Innovation – what, why and how for a UN organisation

The purpose of innovation is to make humanitarian work more effective and more reflective. We do innovation to improve human lives by doing things better. Innovation, for UNHCR, is a humanitarian imperative to be carried out with partners.

As practised at UNHCR, innovation is a strategy for change and for problem solving that relies on new modalities and products and that seeks to benefit from the ‘minds of many’ (with the ‘many’ drawn from both inside and outside the organisation). So let me offer a definition of innovation as ‘dynamic problem solving with friends’.

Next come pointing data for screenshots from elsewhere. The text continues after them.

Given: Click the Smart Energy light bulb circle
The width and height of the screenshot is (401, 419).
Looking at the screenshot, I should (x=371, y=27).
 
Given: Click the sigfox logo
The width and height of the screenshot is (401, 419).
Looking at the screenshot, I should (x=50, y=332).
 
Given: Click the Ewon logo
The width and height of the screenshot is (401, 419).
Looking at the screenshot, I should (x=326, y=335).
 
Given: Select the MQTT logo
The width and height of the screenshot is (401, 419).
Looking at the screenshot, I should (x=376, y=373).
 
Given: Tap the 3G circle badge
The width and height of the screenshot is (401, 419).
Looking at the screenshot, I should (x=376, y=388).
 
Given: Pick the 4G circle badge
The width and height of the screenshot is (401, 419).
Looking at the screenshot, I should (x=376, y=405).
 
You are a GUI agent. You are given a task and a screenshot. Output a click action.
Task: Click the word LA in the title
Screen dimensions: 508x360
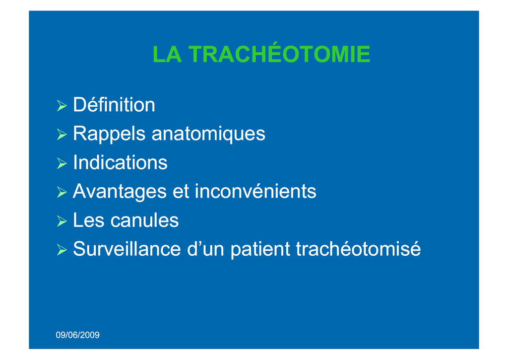tap(167, 54)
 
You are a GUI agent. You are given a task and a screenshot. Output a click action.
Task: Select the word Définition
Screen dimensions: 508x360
tap(114, 104)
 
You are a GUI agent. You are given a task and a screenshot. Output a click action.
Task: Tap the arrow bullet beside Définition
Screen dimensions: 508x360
tap(62, 106)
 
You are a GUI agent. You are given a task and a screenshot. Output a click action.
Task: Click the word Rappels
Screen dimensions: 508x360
tap(109, 134)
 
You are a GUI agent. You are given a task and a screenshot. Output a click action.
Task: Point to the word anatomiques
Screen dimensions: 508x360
tap(208, 134)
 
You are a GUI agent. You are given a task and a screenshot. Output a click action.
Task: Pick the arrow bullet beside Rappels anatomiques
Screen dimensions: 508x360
tap(62, 134)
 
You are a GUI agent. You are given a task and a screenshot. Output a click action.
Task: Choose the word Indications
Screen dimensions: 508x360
tap(120, 162)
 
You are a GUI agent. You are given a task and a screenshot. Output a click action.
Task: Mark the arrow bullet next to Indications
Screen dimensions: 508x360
tap(62, 163)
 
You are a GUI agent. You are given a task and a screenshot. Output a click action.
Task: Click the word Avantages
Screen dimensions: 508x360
tap(120, 191)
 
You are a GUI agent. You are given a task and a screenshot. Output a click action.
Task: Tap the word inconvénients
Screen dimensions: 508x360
tap(255, 191)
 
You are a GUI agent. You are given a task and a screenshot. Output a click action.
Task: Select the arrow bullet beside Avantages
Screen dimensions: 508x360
tap(62, 192)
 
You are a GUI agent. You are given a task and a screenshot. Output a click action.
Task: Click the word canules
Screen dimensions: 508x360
tap(144, 220)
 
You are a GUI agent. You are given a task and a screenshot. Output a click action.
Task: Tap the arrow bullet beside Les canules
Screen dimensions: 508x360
tap(62, 221)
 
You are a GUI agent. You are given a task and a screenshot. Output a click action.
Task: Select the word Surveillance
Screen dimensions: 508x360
tap(127, 249)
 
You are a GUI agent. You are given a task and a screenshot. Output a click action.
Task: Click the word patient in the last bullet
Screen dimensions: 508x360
tap(260, 249)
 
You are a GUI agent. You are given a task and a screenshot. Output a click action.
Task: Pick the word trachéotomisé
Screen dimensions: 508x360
tap(358, 249)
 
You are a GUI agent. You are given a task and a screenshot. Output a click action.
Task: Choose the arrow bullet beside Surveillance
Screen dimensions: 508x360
tap(62, 250)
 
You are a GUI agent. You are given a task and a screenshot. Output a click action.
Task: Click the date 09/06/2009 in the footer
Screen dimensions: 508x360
tap(78, 335)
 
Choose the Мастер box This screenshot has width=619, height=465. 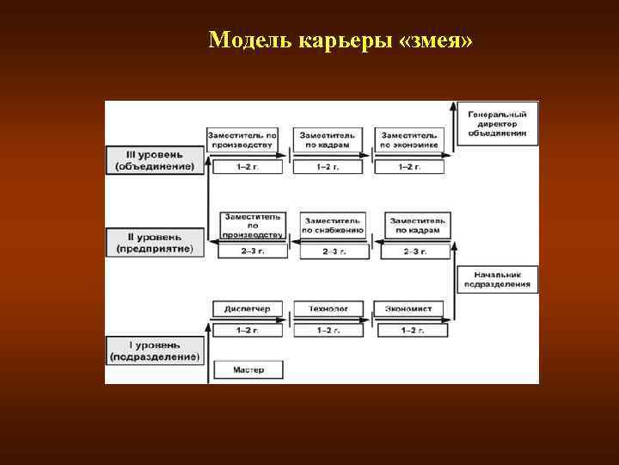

In a world of tens of millions of persons displaced by violence, we need to constantly challenge ourselves to think in new ways to maximise the impact of our life-saving and life-sustaining efforts. Innovation can also help us mobilise resources for our work to the extent it produces better delivery and introduces efficiencies. Lastly – and this value should not be underestimated – innovation within an organisation can improve esprit de corps; staff take pride in belonging to an innovating organisation and, if encouraged, will contribute their creativity in ways that advance the organisation’s mission.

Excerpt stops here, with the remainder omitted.